That research has led to the successful raising of clown fish on farms. Intriguingly, the fish are also being selectively bred. At his farm in Maine, Hansen shows off his morphs, which include chocolate-brown Maine mocha Nemos, snow-white blizzard Nemos and mind-bending Picasso Nemos. Designer Nemos look cool and retail strong, Hansen says, with hobbyists paying hundreds of dollars for the newest hybrid iteration.
The tools developed to breed the clown fish have recently been successfully applied to several dozen demersal species. But breeders are not anywhere close to domesticating pelagic fish. Because pelagic fish larvae are so tiny, they can only ingest food smaller than 80 microns. (A micron is one millionth of a meter, or about 40 millionths of an inch.) Identifying and cultivating these microscopic food sources has proved difficult.
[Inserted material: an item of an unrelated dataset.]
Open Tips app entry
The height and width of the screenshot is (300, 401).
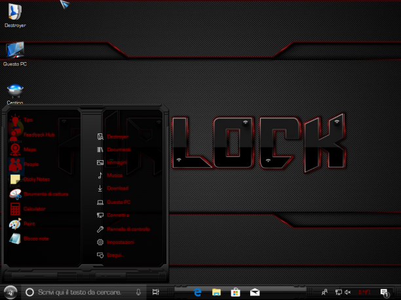pyautogui.click(x=21, y=120)
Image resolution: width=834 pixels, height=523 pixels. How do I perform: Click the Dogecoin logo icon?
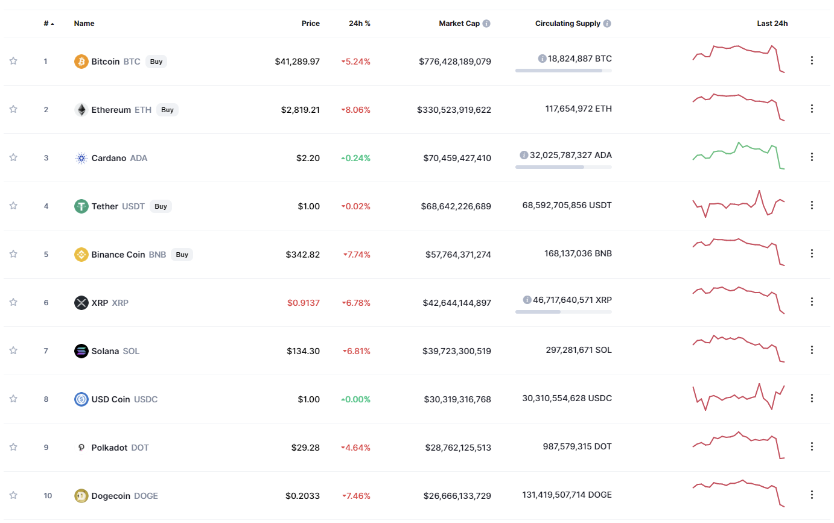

Several years ago, Baensch bred the pelagic pygmy angelfish by feeding the larvae with copepod nauplii—copepods in their earliest life stage. Besides being extremely small, copepod nauplii are packed with digestive enzymes, an essential ingredient for the gutless larvae.
Baensch initially fed the larvae wild-caught copepod nauplii from the Pacific Ocean. He now cultures the nauplii for the larvae's earliest days, but then switches to wild copepods. Copepods are a challenge, however, because unlike rotifers, they avoid crowded conditions and need time to reproduce sexually. The nauplii also outgrow pelagic larvae within a few hours.
To scale up production of pelagic larvae, farmers must learn how to breed food for them on a large scale. They are making some headway. A team in Italy shrank the copepod's space requirements by raising nauplii in a large tank and then concentrating them in seawater. Hansen, meanwhile, is tinkering with novel nutrition options. In unpublished work, he has cultured a species of zooplankton and successfully reared angel fish larvae on it for 15 days, the duration of his first experiment.
Hansen and others hope that identifying and rearing food for pelagic tropical fish will finally allow farmers to replace the wild-caught fish sold to retailers with species raised in captivity. That change would protect reefs from further cyanide poisoning. "Aquaculture, the way I see it, is the future," says Gayatri Lilley, founder of the Indonesian Nature Foundation, a group dedicated to developing sustainable fisheries in Indonesia. "But [currently] the biology of these reef fish remains too complicated to culture all aquarium species."
Aquaculture is therefore only a partial solution. Lilley dedicates her time to training fishermen to use underwater nets instead of the cyanide method. But the fishermen need to know that buyers will pay a higher price for fish caught using sustainable practices.
Better monitoring of the industry is also sorely needed, such as a labeling system for all fish entering the market that would indicate how they were caught or whether they were farm raised. Right now, says Rhyne and his colleague Michael Tlusty, most tropical fish entering the market simply get coded as "marine tropical fish." That, Tlusty says, "would be like bringing in salmon, pollock and tuna and calling them all seafood."
Perseverance will be key to expanding tropical fish aquaculture. Baensch recalls an experiment in which he started with 100 trigger fish, only to have their numbers dwindle to 12 overnight. "Everything was fine," he says, "until the fish started killing each other." Trigger fish, it turns out, grow up to be highly aggressive adults. But work in clown fish suggests that innate tendencies can be bred out during the domestication process—which can also lead to better pets. Back at his farm, Hansen shows me a tank filled with hundreds of clown fish. They would never school like this in the ocean, he says, adding: "Wild-caught fish come in skittish. They won't eat. They hide in a corner. My fish are used to the captive environment. They'll eat anything you throw at them. They're bulletproof."